B.Sc. Chemistry, Koc University, Turkey
Ph.D. Physical Chemistry, University of Texas Austin
Molecular thermal motions play an essential role in many functionally important biochemical processes such as allosteric transitions, ion permeation through channels, or folding of proteins and nucleic acids. Knowledge of functionally important molecular motions has important implications in medicine and nanotechnology, in addition to providing insights into understanding life. Dr. Kirmizialtin’s research is at the interface between the sciences of physical chemistry, computational science, soft matter, enzyme actions, and biological machinery of information processing. He is interested in how physical and chemical principles can be applied using theory and computer simulations to understand, predict, and manipulate the behaviour of biological macromolecules moving under thermal motion.
To achieve this goal Kirmizialtin’s lab is mainly using Molecular Dynamics (MD) Simulations. MD is one of the most powerful theoretical approaches to study molecular interactions and resulted dynamics. However the timescale of the biological processes are orders of magnitude longer than timescales accessible by straightforward MD Simulations. To overcome the time scale gap between simulations and experiments, our research also focuses on developing novel computational methods.
During his doctoral work at the University of Texas at Austin Serdal investigated protein translocation and mechanical unfolding of proteins under external forces by computational modeling and theory. In 2007 he joined to Ron Elber’s lab in the Institute for Computational Engineering and Sciences (ICES) at the University of Texas Austin where he worked in computational modeling of poly-nucleotides and extending timescale of Molecular Dynamic Simulations using trajectory fragments. He moved to Los Alamos National Laboratories as an Associate Research Scientist to study the structure and dynamics of Ribosome during translation. In 2015 he joined to NYU Abu Dhabi as an Assistant Professor in the Chemistry Program.

Exercise aim
Answer these questions using the researcher profile above, numbering each answer on its own line to match.
1. At which university was the B.Sc. in Chemistry earned?
2. What method does Kirmizialtin's lab mainly use?
3. In what year did Kirmizialtin join NYU Abu Dhabi, and in what position?
The data that follow have no connection to the researcher profile.

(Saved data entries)
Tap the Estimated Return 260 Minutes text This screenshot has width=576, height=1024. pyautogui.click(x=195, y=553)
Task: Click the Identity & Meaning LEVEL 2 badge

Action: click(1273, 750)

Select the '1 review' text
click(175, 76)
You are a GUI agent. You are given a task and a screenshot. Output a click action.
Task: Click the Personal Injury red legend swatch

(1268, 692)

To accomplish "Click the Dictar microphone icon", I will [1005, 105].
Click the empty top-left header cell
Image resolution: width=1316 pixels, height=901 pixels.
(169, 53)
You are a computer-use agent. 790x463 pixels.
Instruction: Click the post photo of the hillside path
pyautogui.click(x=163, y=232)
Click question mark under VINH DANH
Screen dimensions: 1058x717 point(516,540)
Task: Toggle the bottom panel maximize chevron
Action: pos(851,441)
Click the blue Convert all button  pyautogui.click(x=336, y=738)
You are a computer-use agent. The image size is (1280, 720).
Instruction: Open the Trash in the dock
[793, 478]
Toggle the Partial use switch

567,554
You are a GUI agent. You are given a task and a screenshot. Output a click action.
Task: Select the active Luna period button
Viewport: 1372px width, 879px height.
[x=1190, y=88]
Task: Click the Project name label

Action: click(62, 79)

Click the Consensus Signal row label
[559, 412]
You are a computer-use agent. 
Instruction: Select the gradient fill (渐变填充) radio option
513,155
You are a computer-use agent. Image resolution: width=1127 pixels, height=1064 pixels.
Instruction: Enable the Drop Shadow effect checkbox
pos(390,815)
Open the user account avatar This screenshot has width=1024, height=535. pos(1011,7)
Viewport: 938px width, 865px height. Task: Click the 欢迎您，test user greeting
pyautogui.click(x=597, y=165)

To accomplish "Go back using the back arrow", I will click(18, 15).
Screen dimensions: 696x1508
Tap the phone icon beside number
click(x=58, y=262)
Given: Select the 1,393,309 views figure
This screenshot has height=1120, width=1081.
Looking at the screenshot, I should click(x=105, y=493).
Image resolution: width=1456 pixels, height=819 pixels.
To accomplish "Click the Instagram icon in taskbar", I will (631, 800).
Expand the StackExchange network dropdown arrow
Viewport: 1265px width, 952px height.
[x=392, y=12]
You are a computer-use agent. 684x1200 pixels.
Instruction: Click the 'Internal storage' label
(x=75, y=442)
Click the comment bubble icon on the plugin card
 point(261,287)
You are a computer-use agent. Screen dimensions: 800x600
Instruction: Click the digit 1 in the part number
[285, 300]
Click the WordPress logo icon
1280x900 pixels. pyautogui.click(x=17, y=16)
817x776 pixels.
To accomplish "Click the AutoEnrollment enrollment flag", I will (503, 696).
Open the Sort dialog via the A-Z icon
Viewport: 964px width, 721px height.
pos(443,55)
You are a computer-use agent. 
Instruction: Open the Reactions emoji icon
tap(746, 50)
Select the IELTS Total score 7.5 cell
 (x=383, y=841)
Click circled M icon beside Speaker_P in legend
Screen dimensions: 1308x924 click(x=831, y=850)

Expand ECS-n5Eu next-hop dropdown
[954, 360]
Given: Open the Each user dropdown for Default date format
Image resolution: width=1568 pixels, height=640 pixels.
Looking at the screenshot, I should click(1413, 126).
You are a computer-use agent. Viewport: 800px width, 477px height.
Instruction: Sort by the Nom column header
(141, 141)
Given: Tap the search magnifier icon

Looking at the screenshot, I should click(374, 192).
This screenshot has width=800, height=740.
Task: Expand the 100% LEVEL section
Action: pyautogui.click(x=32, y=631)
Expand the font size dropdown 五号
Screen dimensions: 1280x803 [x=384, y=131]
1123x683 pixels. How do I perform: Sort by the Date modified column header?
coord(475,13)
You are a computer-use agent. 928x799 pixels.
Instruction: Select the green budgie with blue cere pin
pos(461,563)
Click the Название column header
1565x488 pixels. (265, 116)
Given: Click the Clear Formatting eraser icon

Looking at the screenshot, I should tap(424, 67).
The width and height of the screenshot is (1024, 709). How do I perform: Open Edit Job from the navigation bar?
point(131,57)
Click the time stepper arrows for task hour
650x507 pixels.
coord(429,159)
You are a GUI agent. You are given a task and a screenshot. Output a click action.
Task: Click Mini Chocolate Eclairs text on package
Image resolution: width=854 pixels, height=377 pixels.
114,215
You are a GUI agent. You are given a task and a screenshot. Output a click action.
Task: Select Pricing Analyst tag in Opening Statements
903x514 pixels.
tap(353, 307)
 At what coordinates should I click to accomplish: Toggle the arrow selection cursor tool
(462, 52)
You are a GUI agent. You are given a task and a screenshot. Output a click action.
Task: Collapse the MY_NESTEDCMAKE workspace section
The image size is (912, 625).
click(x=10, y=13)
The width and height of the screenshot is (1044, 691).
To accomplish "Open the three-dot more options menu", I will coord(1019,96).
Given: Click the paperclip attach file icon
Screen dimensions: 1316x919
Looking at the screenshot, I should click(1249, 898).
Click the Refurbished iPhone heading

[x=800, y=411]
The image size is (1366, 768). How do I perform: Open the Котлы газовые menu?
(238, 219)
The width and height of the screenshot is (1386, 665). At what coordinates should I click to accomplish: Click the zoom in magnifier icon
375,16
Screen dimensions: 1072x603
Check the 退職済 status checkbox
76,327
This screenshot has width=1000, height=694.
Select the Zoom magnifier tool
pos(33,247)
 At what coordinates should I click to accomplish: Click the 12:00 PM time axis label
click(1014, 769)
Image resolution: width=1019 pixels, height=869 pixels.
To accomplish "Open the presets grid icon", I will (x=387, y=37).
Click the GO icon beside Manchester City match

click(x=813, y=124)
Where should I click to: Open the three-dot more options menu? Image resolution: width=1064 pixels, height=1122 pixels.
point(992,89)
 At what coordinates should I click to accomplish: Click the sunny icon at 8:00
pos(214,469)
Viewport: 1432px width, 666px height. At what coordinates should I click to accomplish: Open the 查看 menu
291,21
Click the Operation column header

Reply
1. Koc University, Turkey
2. Molecular Dynamics (MD) Simulations
3. 2015, as an Assistant Professor in the Chemistry Program